Friday, December 22, 2023

The Boy and the Heron.

    Miyazaki did it again. As a non-member of Japanese culture, I could not understand half of the movie. There is a vague suspicion that there is a back story of "Old Japan", which disappears with the Tower vs. "New Japan" emerging out of the flames of war but this is the end of my understanding. The movie borrows the premise of a boy traumatized by the fiery death of his mother during American bombing of Tokyo and succumbing to living in the world of imagination from "Pan's Labyrinth" and grossly underappreciated "A Monster Calls". Dwarf-heron is a trickster connecting world of the dead (the Past) and the world of the living (the Present) provides some cohesiveness to the story to this Western barbarian. 

Bradley Cooper. Maestro.

    



         A remarkable feat by Bradley Cooper. A major American director is born. Furthermore, after Ridley Scott's ornate but listless "Napoleon", he demonstrated how biopics can be made without excessive stretching of a screen time or cursory scenes, not understandable without reading bad, plagiarized 1400 pp. long biographies. Cooper is brilliant as Bernstein. Carey Milligan as his much-suffering wife is perfect. Party dialogs, half-silenced by an ambient noise are perfect, camera work is perfect. I was not particularly touched by the movie, but again, this may be it was my jealousy for Irina Shayk. 😀 

Saturday, December 2, 2023

Napoleon by Ridley Scott

     

     It is hard for me to understand the rave reviews of Napoleon. Equally hard for the viewers is to understand the origins of Napoleon charisma from the movie . The history is twisted and garbled. For instance, it were Russian-Austrian allies who took the heights above the Austerlitz battlefield, and Napoleon's camp was below. The uphill attack of the strong position by the French, contrary to all contemporary tactics, decided the battle. In the current political climate I would not expect anything smacking of fairness in showcasing his Russian debacle, which broke the backbone of the Napoleonic system. Yet, the omission of Trafalgar and Volkerschlacht ("Battle of Nations") at Leipzig, the whole 1813 German campaign does not make sense. The absence of Metternich is as awkward as would be a movie about American Revolution missing Adams, Madison and Hamilton. 

    The most enduring heritage of the First Empire was the Code Napoleon. It is absent in the movie. Instead, the sex of Napoleon and Josephine, doggie style, is demonstrated at least twice.
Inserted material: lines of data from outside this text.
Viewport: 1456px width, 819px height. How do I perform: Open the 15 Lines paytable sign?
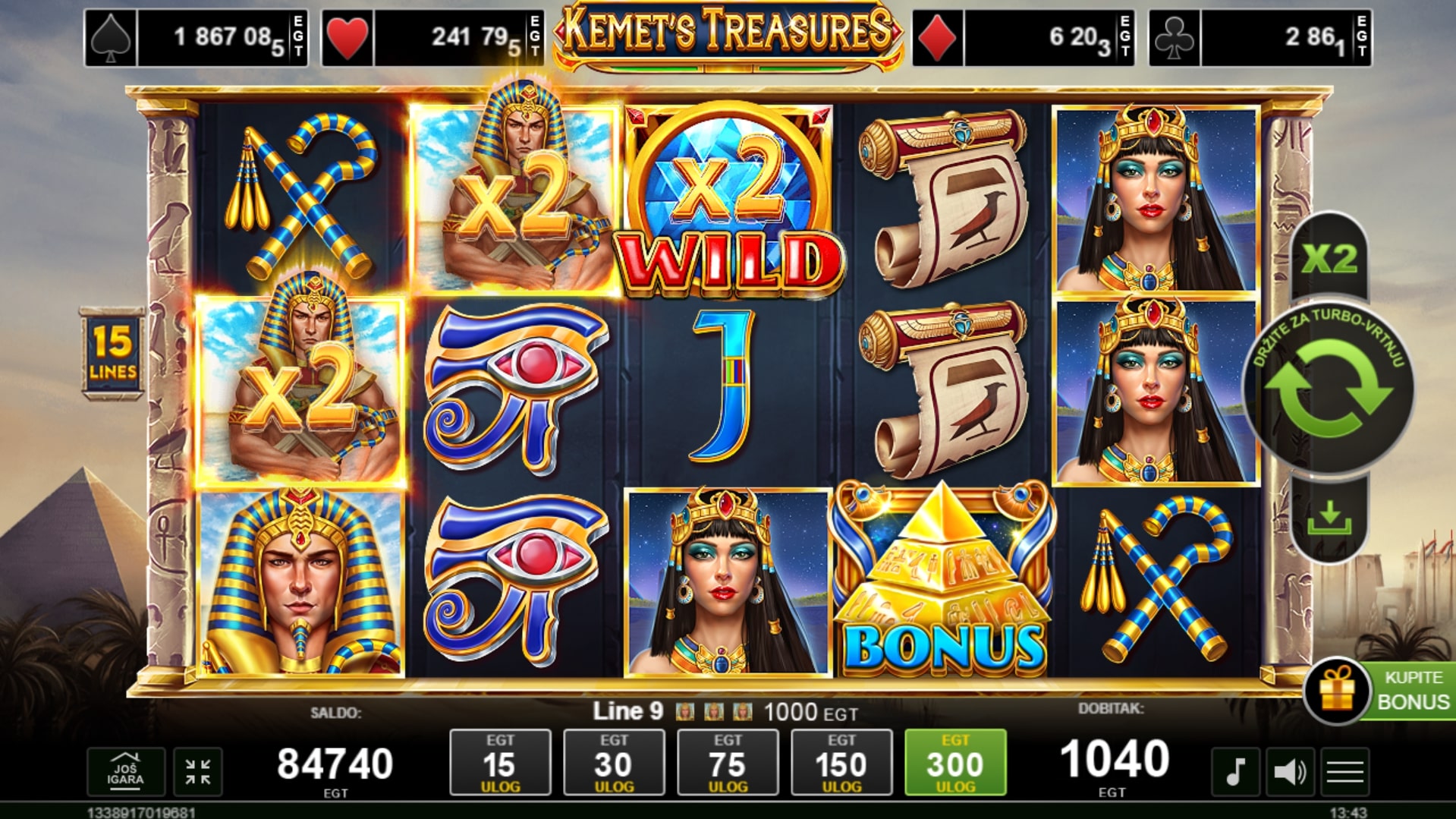pos(112,353)
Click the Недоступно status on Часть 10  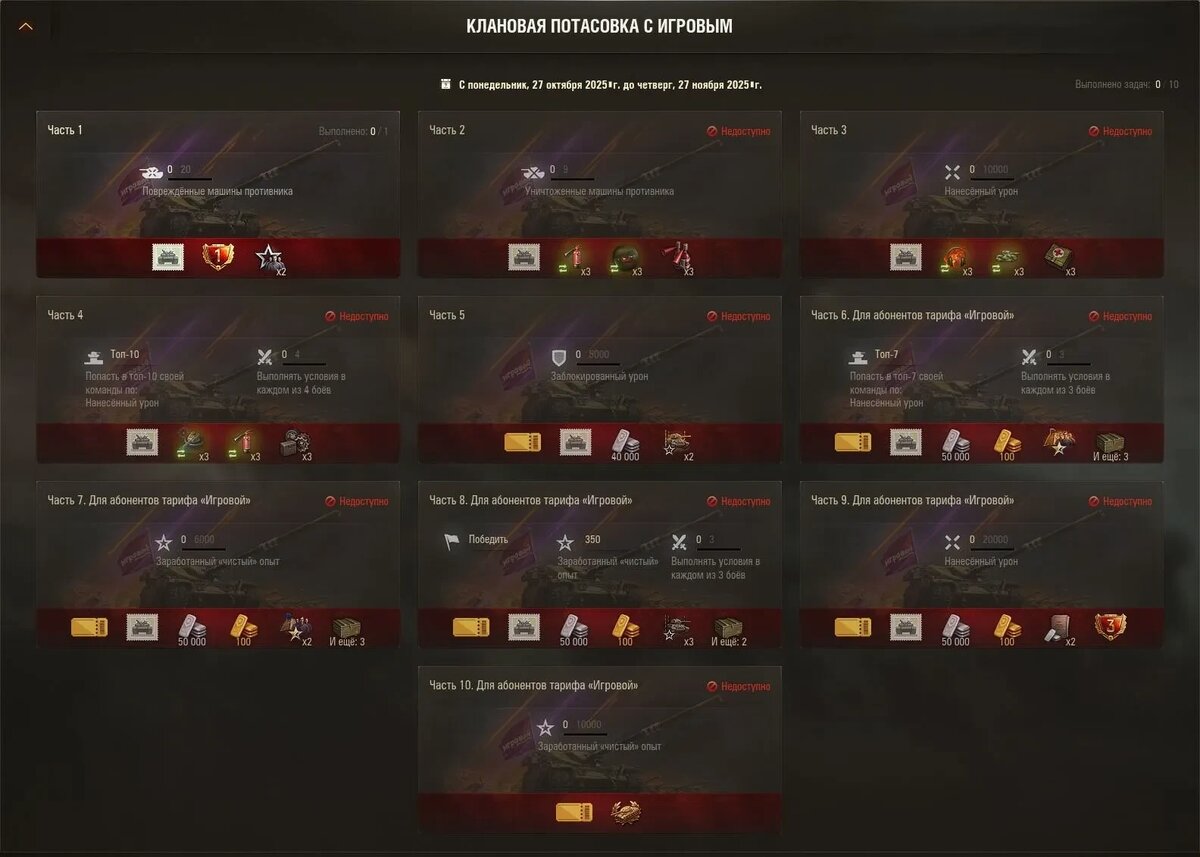tap(739, 687)
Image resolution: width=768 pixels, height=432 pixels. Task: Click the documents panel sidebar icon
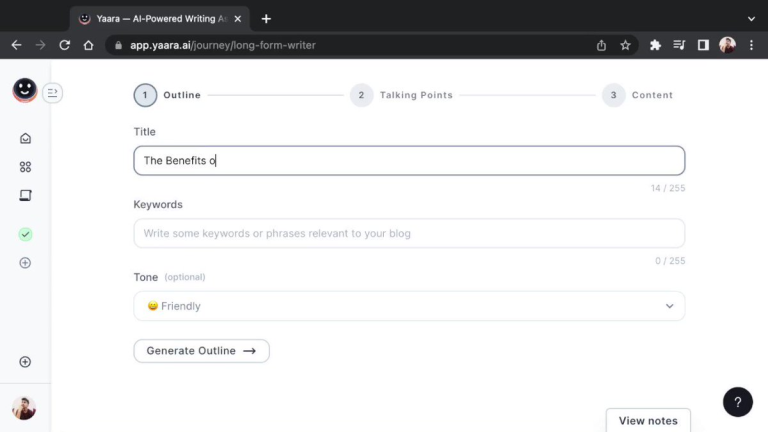(26, 196)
Why?

    Joaquin Phoenix, a great actor, simply was not given enough substance to act. Alexander I, who was 30 during the meeting on the Niemen and 37 after the fall of Paris -- a quite mature man in then scheme of things -- is shown as a youngster. Contrary to the historical feat of two emperors meeting on the raft in the middle of the river, they talk in an unremarkable park. The only brilliant act is Rupert Everett's Wellington in (again) poorly shown Battle of Waterloo. The whole failure of the Napoleonic enterprise is attributed to Waterloo, which was elucidated in a much better 1970 movie with Rod Steiger as Napoleon. General Arthur Wellesley, not yet even the Duke of Wellington, sitting as the head of the table before two emperors and three or four kings, is as incongruent as the Orthodox Church scene in Catherine the Great

    The 1814 act of abdication is not clear at all. In fact, after the Russian Army took Paris, Napoleon did not consider his position as hopeless. The people of Paris, who were not very important, but also his marshals forced him to abdicate simply because of general weariness of more than twenty years of warfare.